First of all, don’t forget that they’re constituents too.

But besides that, you have the choice of whose puppet to elect, don’t you? If you’re for gun control, don’t vote for the candidate in the NRA’s pocket; if you’re against tobacco, don’t vote for the guy in the tobacco lobby’s pocket.

Furthermore, I find it worse that when push comes to shove, our elected officials will toe the party line, seeing every vote as a move in a game of political chess, rather than actually vote the way anyone, you, me, or big-money bribers, feels. (Of course, the big-money bribers give directly to the party, which is part of the problem.) I don’t want my senator voting against what he told me he’d vote for just because if his party loses that vote it puts them in a weaker position for some future election.

Personally, I’m not an apathetic voter. I make a point of voting in every election. But I think that those who are apathetic are apathetic for that reason: they see all politicians as people playing power games rather than actually discussing the issues that affect our lives.
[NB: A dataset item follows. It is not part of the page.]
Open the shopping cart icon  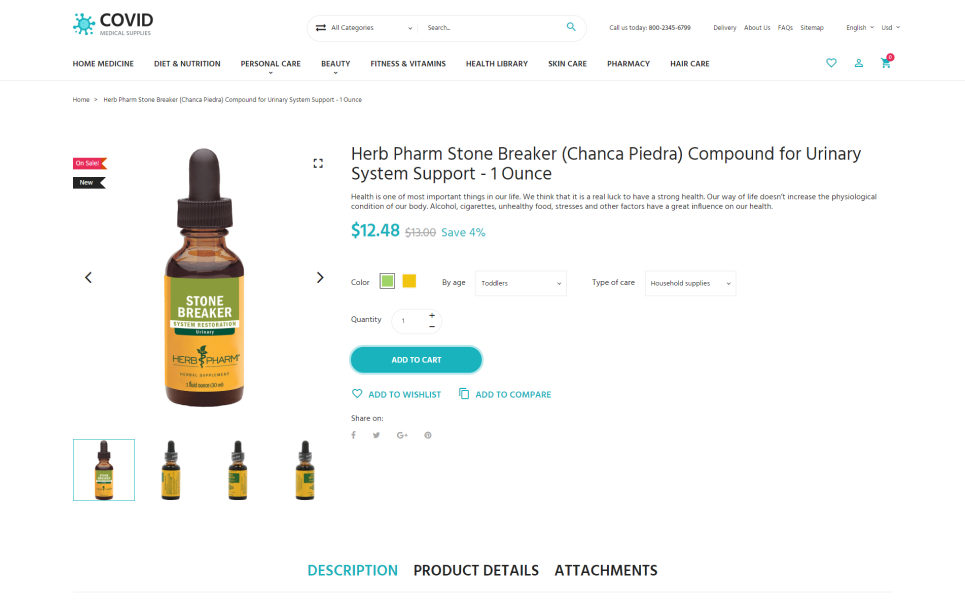tap(886, 63)
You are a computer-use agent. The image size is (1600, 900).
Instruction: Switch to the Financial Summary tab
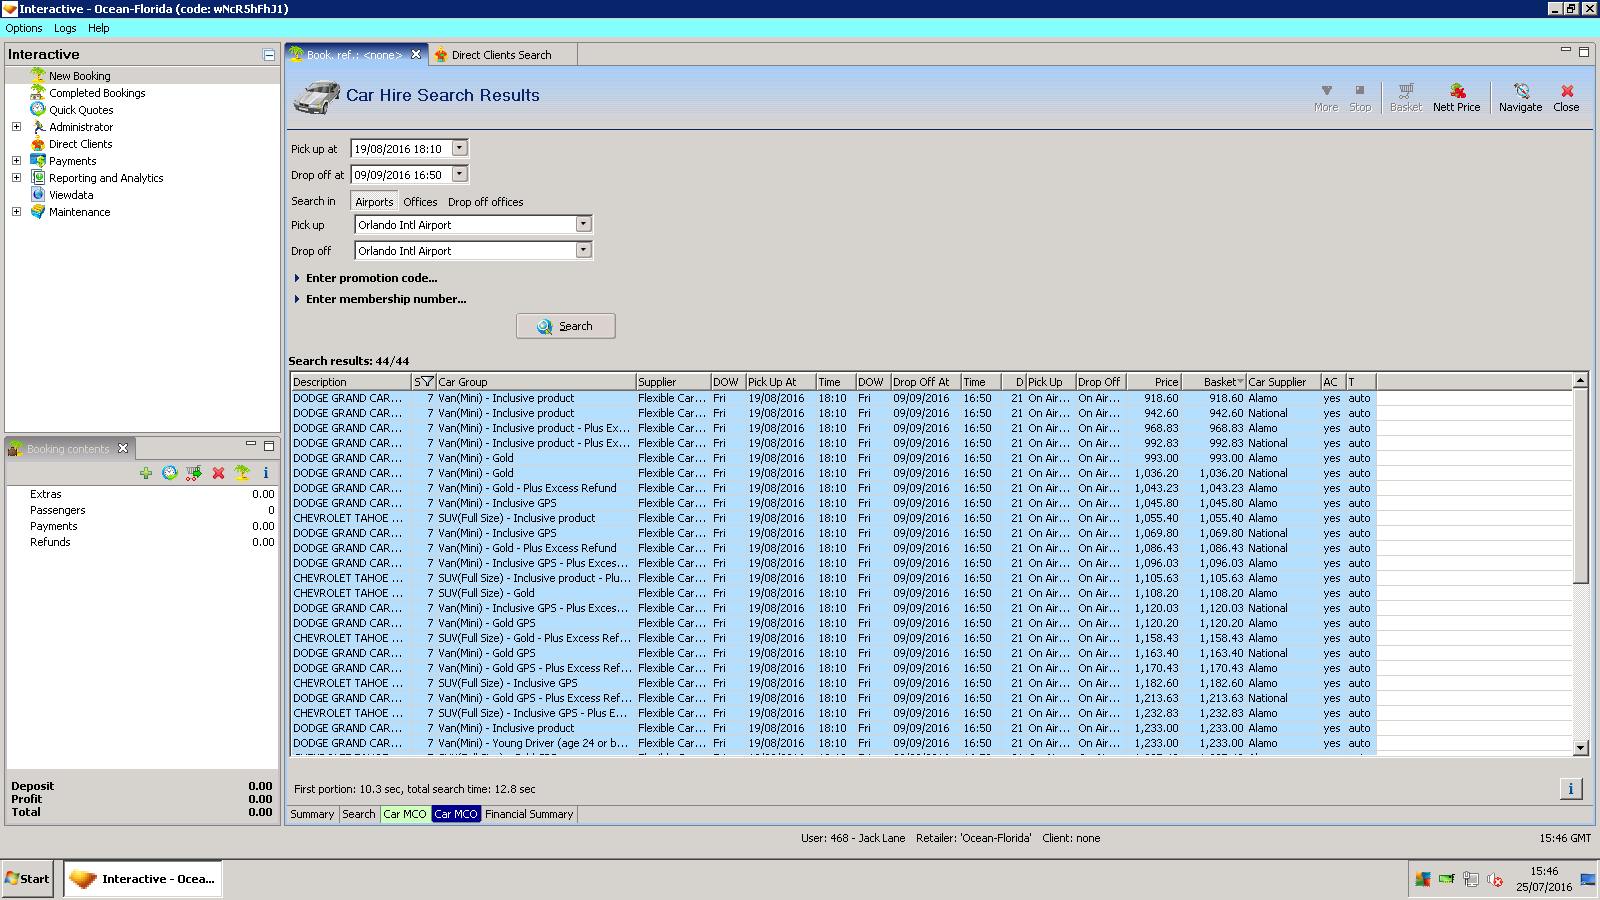(529, 814)
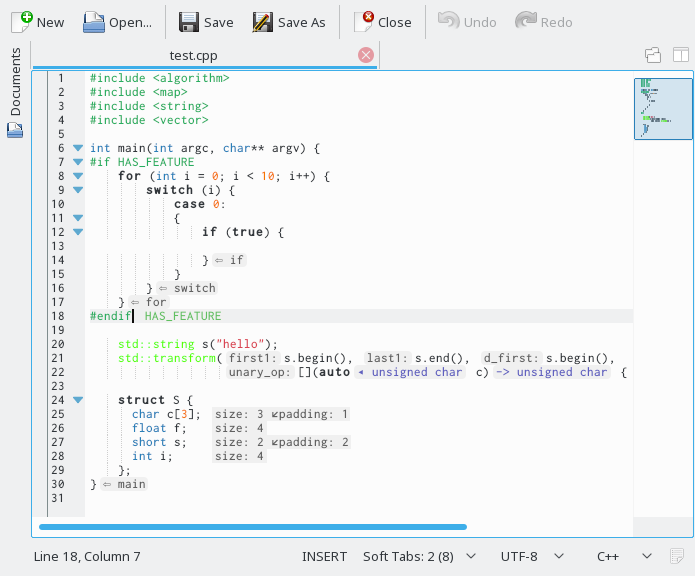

I think that if we could somehow do away with political parties, the system would be cleaner. I know that even if we abolished the parties, those who wish to work and act together will find a way to do so. But if that cooperation is not formalized as an actual organization, then maybe all that strategizing that kills real lawmaking and executive action will be curtailed.


Chaim Mattis Keller
ckeller@schicktech.com

“Sherlock Holmes once said that once you have eliminated the
impossible, whatever remains, however improbable, must be
the answer. I, however, do not like to eliminate the impossible.
The impossible often has a kind of integrity to it that the merely improbable lacks.”
– Douglas Adams’s Dirk Gently, Holistic Detective

I wish that I had time to find out the positions of each and every candidate…which I just don’t seem to have. Nor do I always believe what they say. I am completely removed from both the Dems and the Reps…just starting to hear about the liberatarians…maybe when I have it all figured out…I’ll vote again.